WHAT YOU SHOULD DO: Please copy out every line in the records below that includes the word "nghệ".

INPUT DATA:
□ □ □ □ □ □ □

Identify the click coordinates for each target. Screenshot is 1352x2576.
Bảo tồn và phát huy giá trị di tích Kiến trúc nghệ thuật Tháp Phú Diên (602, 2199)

□ □ □ □ □ □ □

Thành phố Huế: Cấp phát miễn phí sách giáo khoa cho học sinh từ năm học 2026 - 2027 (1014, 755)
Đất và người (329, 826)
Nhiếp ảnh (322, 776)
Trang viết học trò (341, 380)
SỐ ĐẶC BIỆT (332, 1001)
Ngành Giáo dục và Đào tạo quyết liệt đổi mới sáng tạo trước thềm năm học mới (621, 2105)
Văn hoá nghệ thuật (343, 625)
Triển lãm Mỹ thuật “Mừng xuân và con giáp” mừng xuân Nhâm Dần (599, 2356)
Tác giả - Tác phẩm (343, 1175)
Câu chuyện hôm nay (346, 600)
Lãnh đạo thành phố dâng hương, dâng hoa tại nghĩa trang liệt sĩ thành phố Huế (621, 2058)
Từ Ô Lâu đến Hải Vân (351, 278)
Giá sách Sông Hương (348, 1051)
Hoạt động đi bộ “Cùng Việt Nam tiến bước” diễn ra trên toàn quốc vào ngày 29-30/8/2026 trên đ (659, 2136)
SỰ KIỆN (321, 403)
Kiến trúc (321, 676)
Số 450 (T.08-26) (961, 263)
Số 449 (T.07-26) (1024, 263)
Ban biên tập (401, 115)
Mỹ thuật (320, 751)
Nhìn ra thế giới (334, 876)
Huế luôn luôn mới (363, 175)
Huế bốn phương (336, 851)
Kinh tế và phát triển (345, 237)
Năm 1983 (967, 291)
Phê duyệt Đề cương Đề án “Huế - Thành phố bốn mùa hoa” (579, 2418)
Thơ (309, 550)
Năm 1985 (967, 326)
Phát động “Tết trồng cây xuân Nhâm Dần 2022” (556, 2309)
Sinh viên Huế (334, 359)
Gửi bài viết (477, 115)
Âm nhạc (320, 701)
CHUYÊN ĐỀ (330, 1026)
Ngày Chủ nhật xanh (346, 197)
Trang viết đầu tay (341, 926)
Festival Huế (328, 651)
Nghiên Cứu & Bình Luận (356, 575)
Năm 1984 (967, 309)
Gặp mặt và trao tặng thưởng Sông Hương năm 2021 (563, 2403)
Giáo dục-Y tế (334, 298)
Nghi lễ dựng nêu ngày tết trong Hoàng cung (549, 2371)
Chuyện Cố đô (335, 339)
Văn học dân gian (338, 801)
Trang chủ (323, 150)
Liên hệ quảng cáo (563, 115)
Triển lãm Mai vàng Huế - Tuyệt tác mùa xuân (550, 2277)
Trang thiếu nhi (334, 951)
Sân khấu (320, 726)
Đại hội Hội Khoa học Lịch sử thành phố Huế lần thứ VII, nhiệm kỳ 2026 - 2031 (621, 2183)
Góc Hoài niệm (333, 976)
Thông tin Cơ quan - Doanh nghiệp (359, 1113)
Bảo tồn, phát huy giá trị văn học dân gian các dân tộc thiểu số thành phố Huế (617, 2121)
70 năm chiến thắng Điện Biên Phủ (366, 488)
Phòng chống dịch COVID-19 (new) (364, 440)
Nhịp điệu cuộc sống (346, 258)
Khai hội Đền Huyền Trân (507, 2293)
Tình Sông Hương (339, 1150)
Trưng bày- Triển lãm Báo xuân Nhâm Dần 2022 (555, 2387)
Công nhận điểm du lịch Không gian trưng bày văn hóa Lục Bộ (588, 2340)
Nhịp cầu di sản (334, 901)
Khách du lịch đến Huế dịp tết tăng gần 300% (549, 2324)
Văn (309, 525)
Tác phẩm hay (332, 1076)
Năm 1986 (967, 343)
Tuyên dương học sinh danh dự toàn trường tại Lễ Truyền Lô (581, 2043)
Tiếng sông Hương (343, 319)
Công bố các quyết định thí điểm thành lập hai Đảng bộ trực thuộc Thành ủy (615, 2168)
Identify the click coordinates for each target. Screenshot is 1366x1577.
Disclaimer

□ □ □ □ □ □ □

RESULT OF THIS TASK:
Bảo tồn và phát huy giá trị di tích Kiến trúc nghệ thuật Tháp Phú Diên (602, 2199)
Văn hoá nghệ thuật (343, 625)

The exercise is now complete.